Reciprocity in federal policies
The 2024 statement establishes reciprocity as a requirement in federal policies, including government procurement, investment tax incentives and grants, to protect Canadian businesses from “unfair foreign trade and economic practices”. Similarly, starting in spring of 2025, Canada will enforce its procurement trade obligations to limit access to federal procurement markets to those who provide reciprocal access to Canada.
Other measures
NPO reporting
The ITA provides an exemption from income tax for organizations that meet the definition of a non-profit organization (NPO). Under the current rules, NPOs are required to file an annual information return if:
- its passive income in a fiscal year exceeds $10,000,
- its total assets at the end of the preceding fiscal period exceeds $200,000, or
- an information return was required to be filed for a preceding fiscal period.
The 2024 statement proposes changes to require NPOs with total gross revenues over $50,000 to also file the annual information return.
For those NPOs that do not meet the above thresholds for filing the annual information return, the government is proposing to introduce a new, short-form return which will require NPOs to submit basic information including:
- The NPO’s business number or trust number,
- The NPO’s name and mailing address,
- The names and addresses of the NPO’s directors, officers, trustees, or similar officials,
- A description of the NPO’s activities, including whether it conducts activities outside of Canada,
- The NPO’s total assets/liabilities and annual revenues, and
- Other prescribed information.
Both measures would apply to the 2026 and subsequent taxation years.

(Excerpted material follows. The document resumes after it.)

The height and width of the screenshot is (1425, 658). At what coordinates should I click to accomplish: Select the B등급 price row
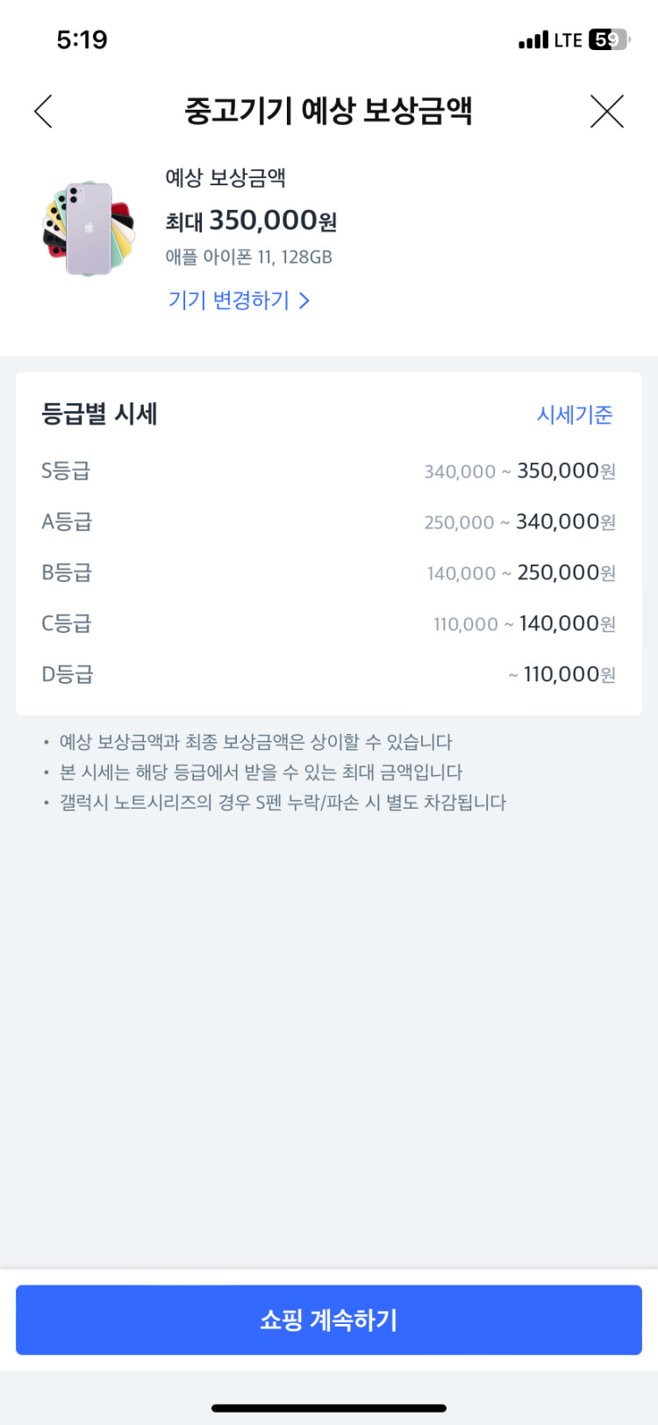pyautogui.click(x=328, y=573)
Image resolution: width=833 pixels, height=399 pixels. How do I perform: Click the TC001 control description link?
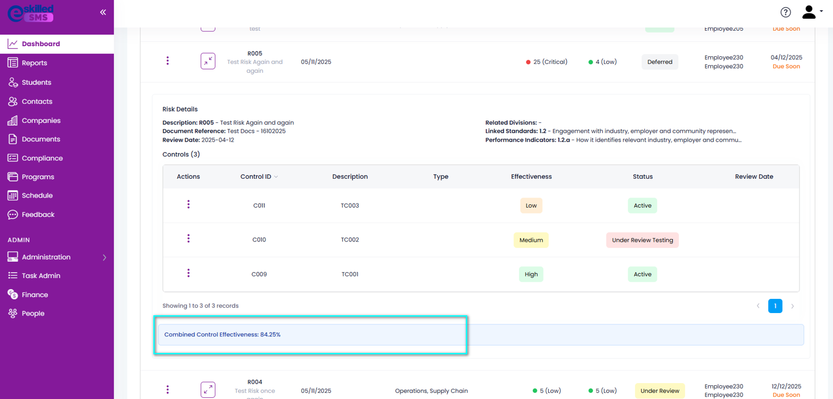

Intention to proceed with previously announced measures
Subject to amendments resulting from public consultations and legislative processes, the government intends to proceed with previously announced tax measures including but not limited to:
- Legislative proposals included in the notice of ways and means motion introduced on Sept. 23, 2024, related to capital gains and the lifetime capital gains exemption.
- Legislative and regulatory proposals released on Aug. 12, 2024, including but not limited to the following:
- New measures
- Amendments to existing measures
- Legislative amendments to implement the hybrid mismatch arrangements rules announced in the 2021 Federal Budget.